◆ What to do:
A. Using the Nikolay Barekov biography excerpt, state whether each statement agrees with it: (i) Barekov started working in radio in 1992 at a station in Plovdiv; (ii) from 2003 to 2010 he presented a morning segment on TV7; (iii) he has led Bulgaria Without Censorship since January 2014. Answer each with yes or no and quote the deciding words from the excerpt.
B. Extend the Nikolay Barekov biography excerpt with the next part, starting after its final sentence.

## START Text excerpt

Bulgarian journalist and politician

Nikolay Tihomirov Barekov (Николай Тихомиров Бареков; born 16 October 1972) is a Bulgarian journalist, politician, and businessman. Since January 2014 he has been the leader of the political party Bulgaria Without Censorship.

== Biography ==
Barekov majored in Bulgarian philology, specializing in TV journalism. His career as a radio journalist began in 1992, when he joined the "Kanal Kom" (Bulgarian: "Канал Ком") radio in Plovdiv.

Between 2003 and 2010, Barekov presented the morning segment on the BTV channel. He subsequently hosted a number of shows on TV7.

## END Text excerpt
## START Data listing

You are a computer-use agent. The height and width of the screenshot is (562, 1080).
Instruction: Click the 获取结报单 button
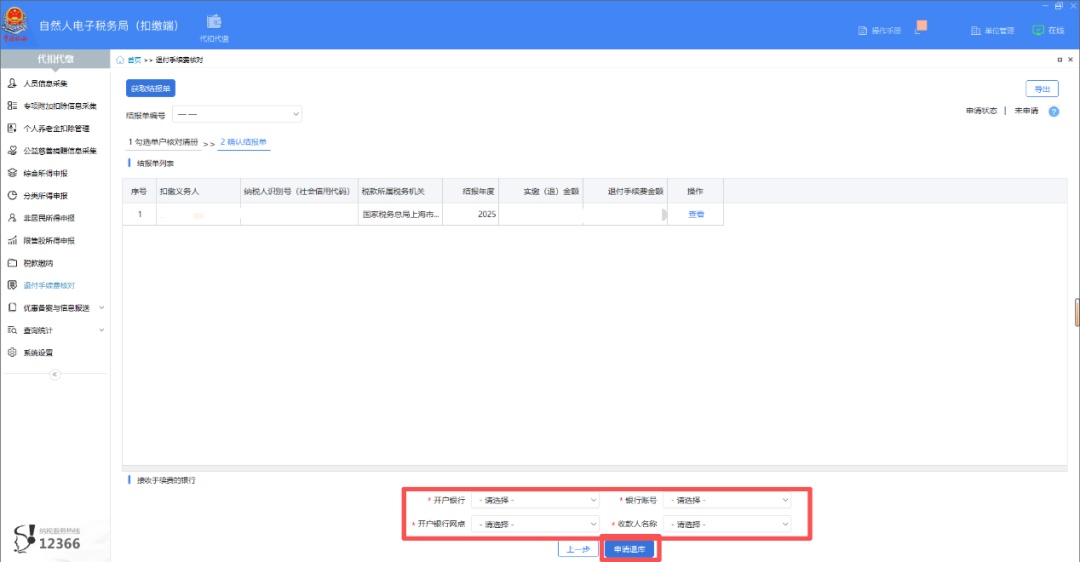tap(151, 89)

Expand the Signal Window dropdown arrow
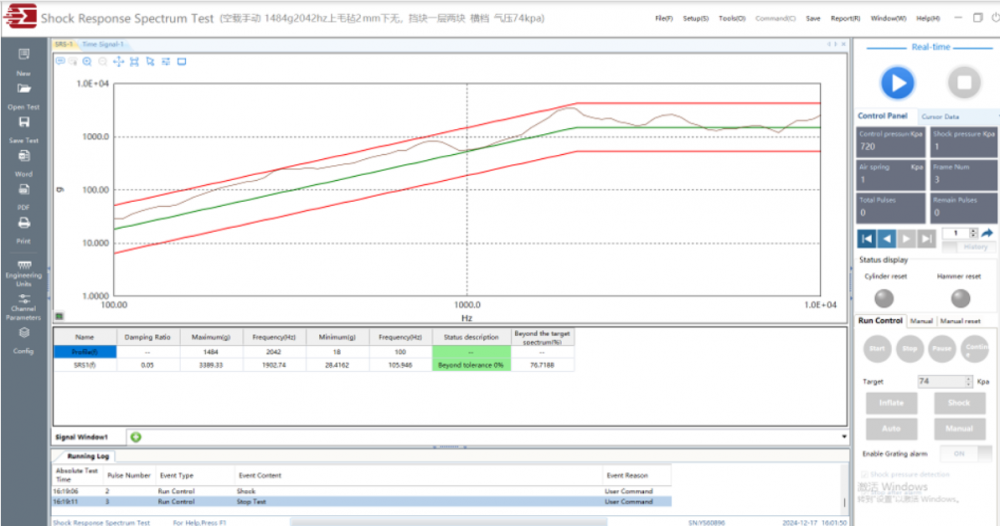point(844,437)
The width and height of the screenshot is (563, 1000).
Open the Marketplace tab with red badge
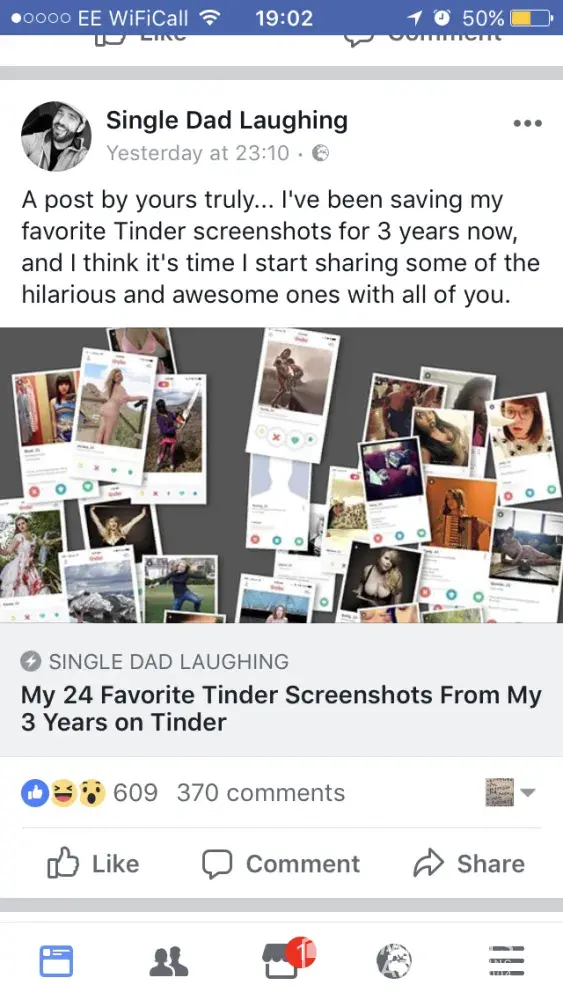point(286,959)
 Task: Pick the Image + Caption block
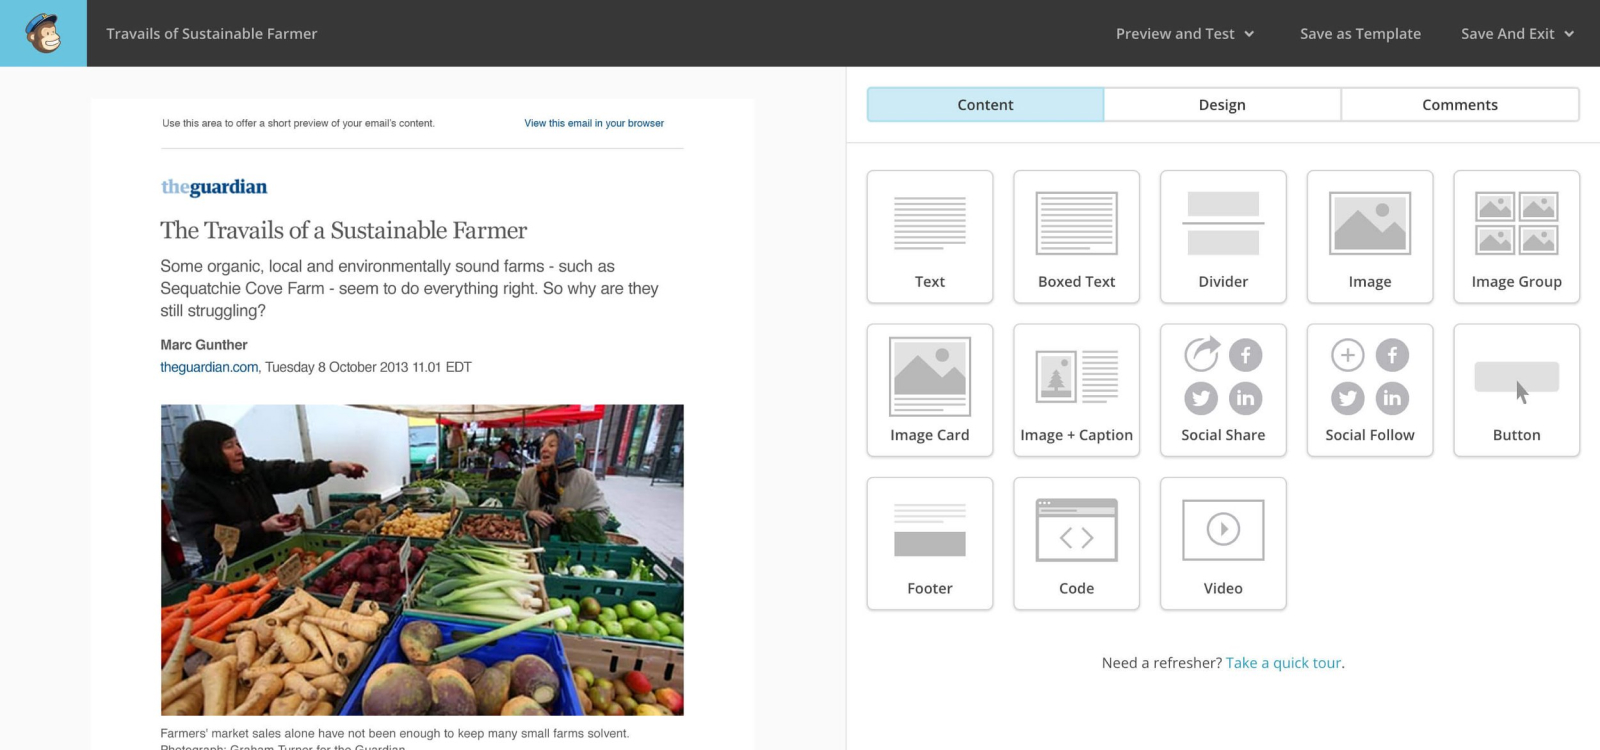(1076, 390)
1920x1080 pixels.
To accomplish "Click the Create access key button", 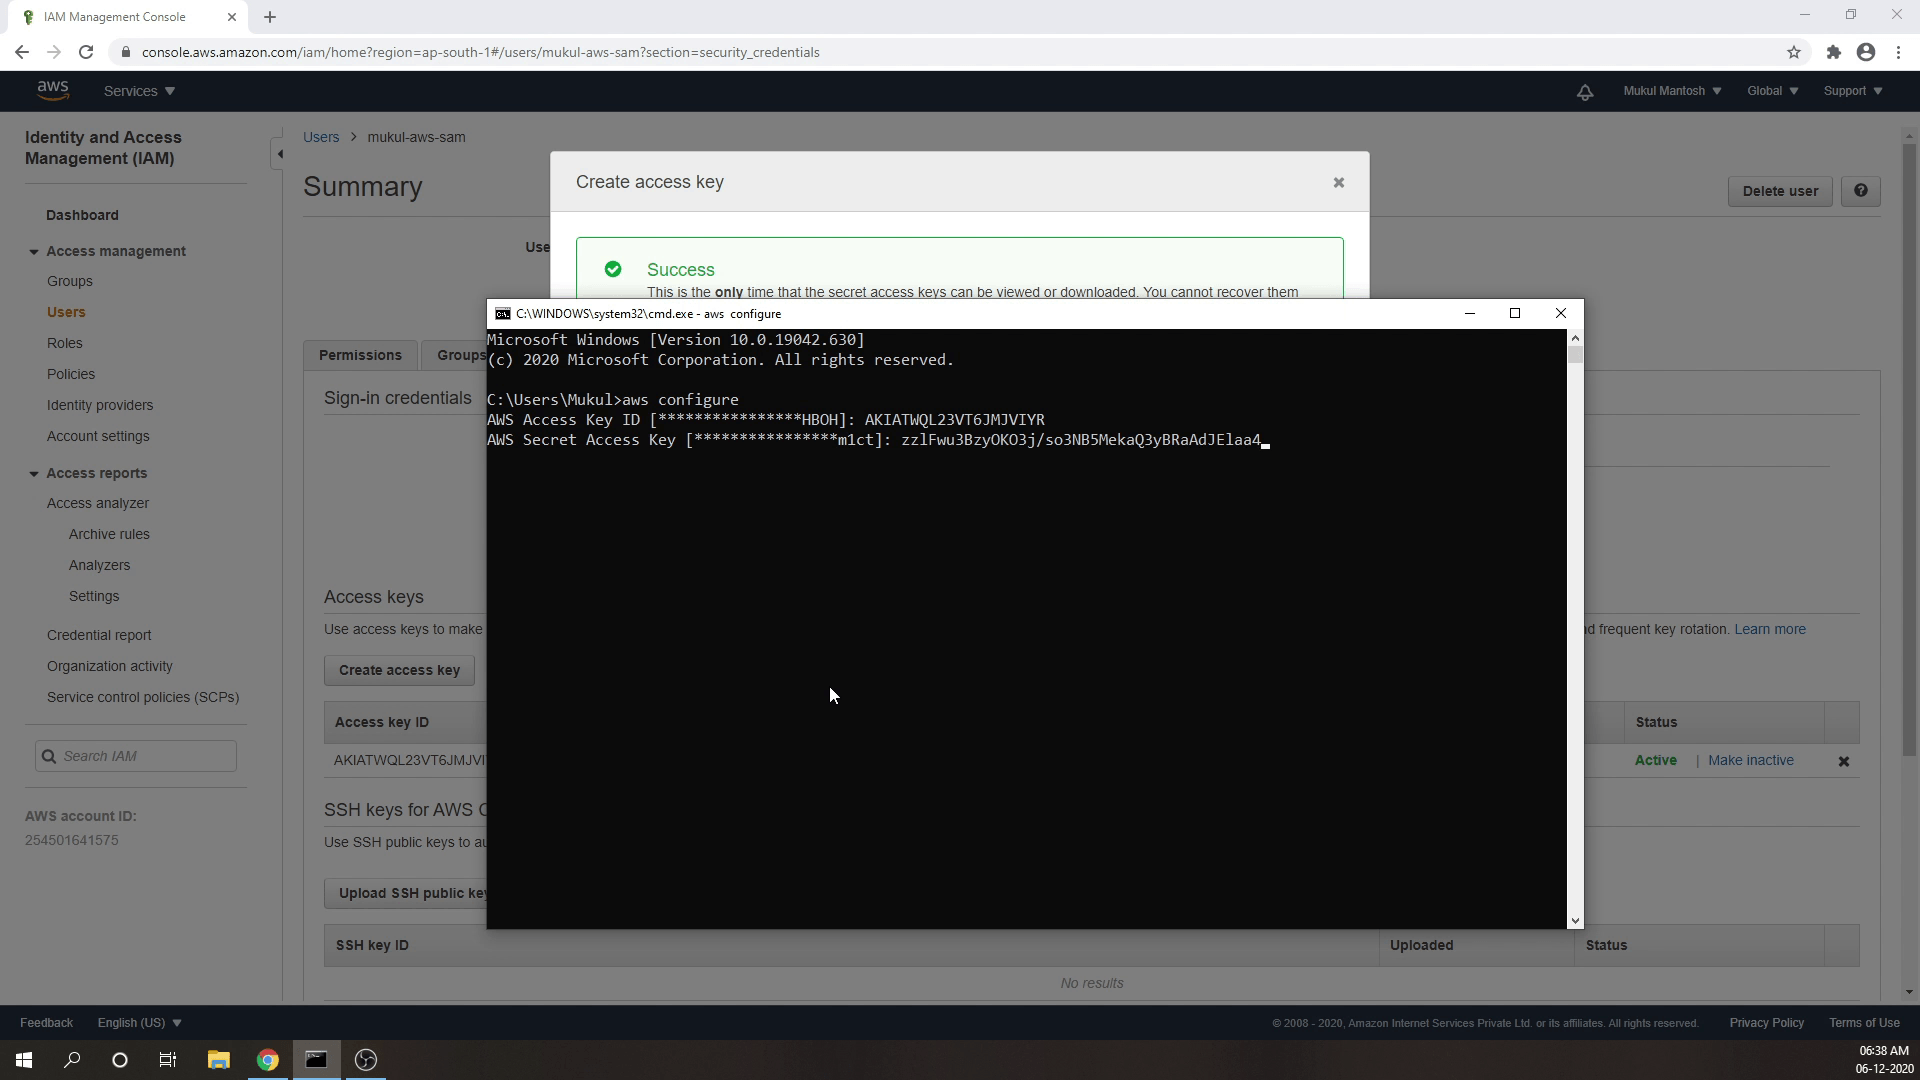I will tap(398, 670).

## END Data listing

◆ Responses by task:
A.
(i) Yes: "His career as a radio journalist began in 1992, when he joined the "Kanal Kom" (Bulgarian: "Канал Ком") radio in Plovdiv."
(ii) No: "Between 2003 and 2010, Barekov presented the morning segment on the BTV channel."
(iii) Yes: "Since January 2014 he has been the leader of the political party Bulgaria Without Censorship."

B.
On 25 January 2014, Barekov founded the Bulgaria without Censorship political party and the new political establishment participated in the 2014 European elections as part of a coalition bloc with the nationalist IMRO and other smaller parties, earning two seats in the European Parliament and became members of the eurosceptic group of European Conservatives and Reformists. He is consistently ranked as an MEP with one of the lowest attendance rates in roll-call votes. He refused to give a reason for his absence when asked by Euronews.

Barekov supports the restoration of the monarchy with Simeon Saxe-Coburg-Gotha as Tsar of Bulgaria.